The silence started the night my father stopped coughing. For weeks the sound that had ruled our house in Ibadan was my father's deep, rough coughs that shook the thin walls and woke everyone even the neighbours. We complained about it, joked about it and prayed against it. So when the house finally went quiet that night, I should have been relieved instead I was filled with fear on my bed.
I noticed it around 2 am, I had woken up to drink water and realised something was missing. There was no coughing, no pacing footsteps and no whispered prayers from my mother’s room.
At first, I thought my father had finally slept well but the quiet felt wrong, like when a generator suddenly goes off and everyone freezes.
“Mama?” I called but there was no answer.
I stood up and walked down the short corridor. My parents’ door was slightly open. Light from the streetlamp outside crept in, showing my mother sitting on the bed, upright and still.
“Mama?” I whispered again.
She turned slowly and looked at me. Her eyes were dry but her face looked like someone who had cried until tears finished.
“He has slept " she said, I nodded though something in her tone made my chest ache.
That morning, the house remained quiet. Neighbours came in, spoke in sad voices and left shaking their heads. Nobody told me anything directly but silence has a way of explaining things without words. By evening my father was gone.
After the burial, our house became a different place. Before, it was always noisy with arguments, laughter, radio sounds, my father’s booming voice when he was happy or angry but now silence moved in like a permanent guest and we learnt to live with it.
At the dining table, we spoke about food, school and the weather. Never about money even though we were struggling. Never about my father, even though his absence sat in the empty chair every evening.
Silence became our agreement even my mother mastered it. She cooked quietly, prayed quietly, cried quietly. When NEPA takes light, she doesn't complain. When bills piled up, she doesn't ask for help. When relatives suggested she remarry, she smiled and said nothing.
As for me, I learned early that asking questions could disturb the fragile peace. So I stopped asking.
Years passed, I grew up and moved to Lagos for work. My mother stayed in the house alone, we spoke on the phone often but there was still silence living between us.
“How are you, Mama?” I would ask.
“I am fine,” she would reply and that would be all.
Until the night she called me at 2:30am, I was half asleep when my phone rang. Seeing her name at that hour made my heart jump.
“Mama?” I answered quickly
“Mama, can you hear me?”
She said nothing, I checked the screen and the call was still connected.
“Mama, please talk to me" I said sitting up. I could only hear her breathing slowly, I was so afraid and I said “Mama, if something is wrong, say something please" but the silence still continued and the call ended, I tried calling back immediately but there was no response.
The following morning, I was already on a bus heading to Ibadan. Every minute of the journey felt too long, my mind was filled with different terrible thoughts.
When I got home, the gate was locked but my mother came to open it almost immediately as if she had been waiting for me.
“Mama!” I hugged her tightly. “Why did you do that to me? why did you call and keep quiet?”. She didn’t answer immediately, she just walked back into the house and I followed her.
The sitting room looked the same but emptier, my father’s old chair was still there untouched, she sat down and sighed.
“I didn’t know how to start" she said
“Start what?” I asked with my voice shaking.
“Talking”, she said as I stared at her
“I have lived in silence for too long and it has become my language”
My throat tightened. “Mama, you scared me.”
“No,” she said softly “but silence has scared me too”
“When your father died, I decided to be strong by keeping quiet. I thought if I didn’t speak about the pain, it would not grow"
“But pain grows in silence and it becomes heavy"
“I called you last night because I felt it again” she said. “That heaviness, my chest was tight not with sickness but regret so I am tired of being quiet"
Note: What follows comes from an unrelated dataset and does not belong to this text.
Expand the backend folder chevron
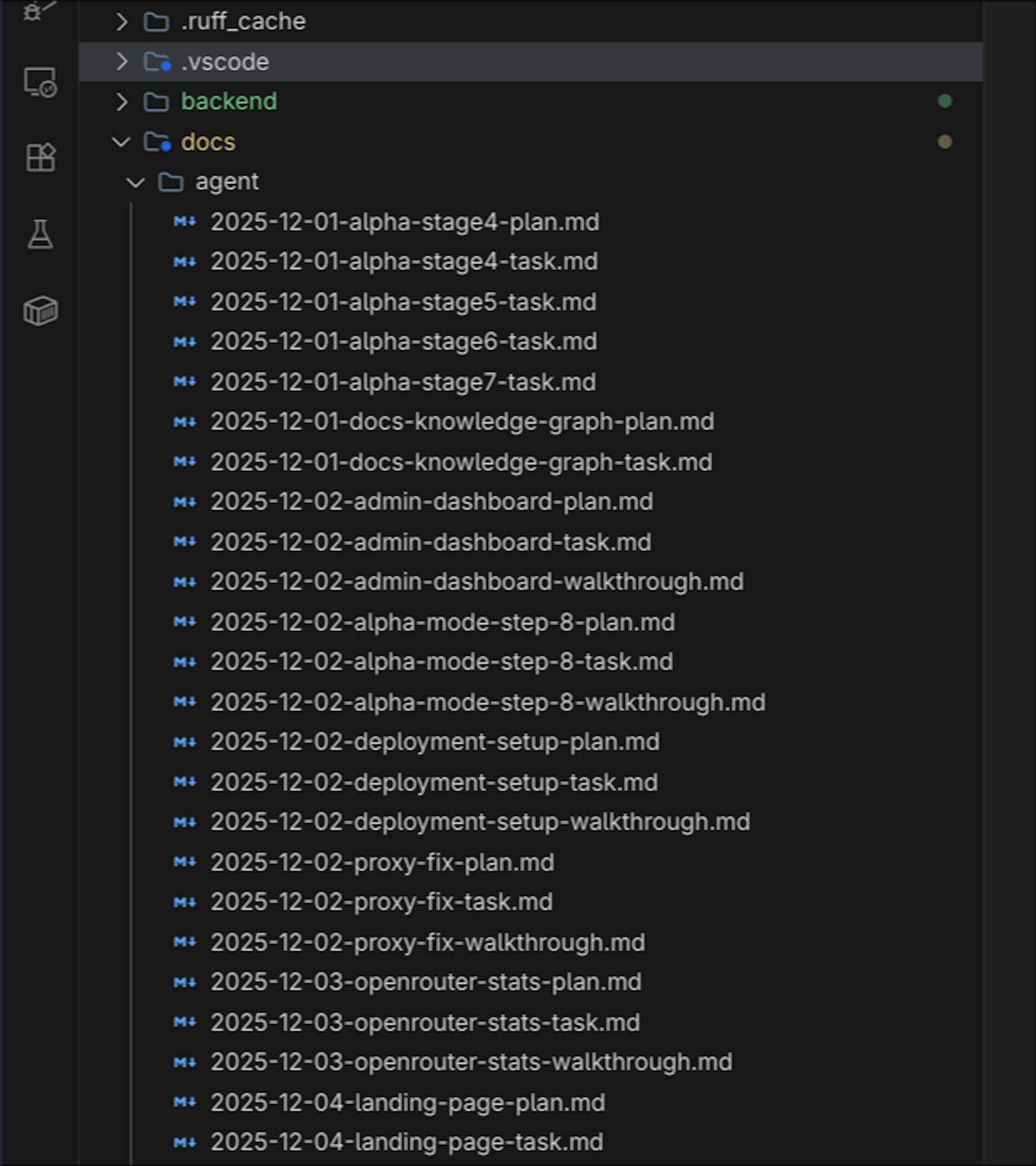 tap(121, 101)
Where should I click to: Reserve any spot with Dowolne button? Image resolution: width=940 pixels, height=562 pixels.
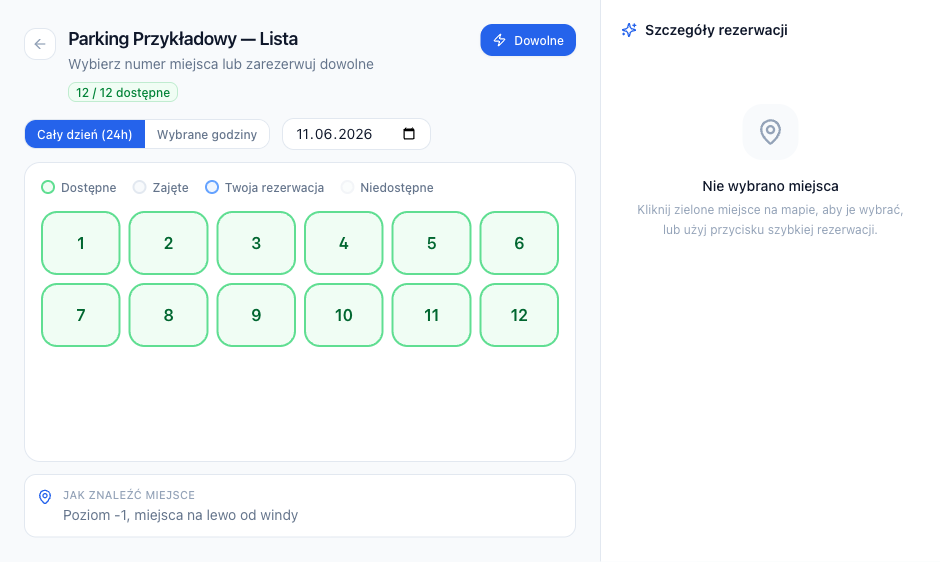pos(528,40)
“There are things I never told you about your father, about the night he died and about how lonely this house has been"
“Why didn’t you tell me?” I asked her amidst tears
She looked at me gently and said “Because you also learned to be quiet”, she reached out for my hand “Silence can protect but it can also imprison”.
That day, we talked for hours about money, about grief, about everything we hid because we thought it was obvious.
The house felt lighter from that evening, my mother became the woman she used to be, lively and happy mother and I learnt never to be quiet around her even when she wants to be.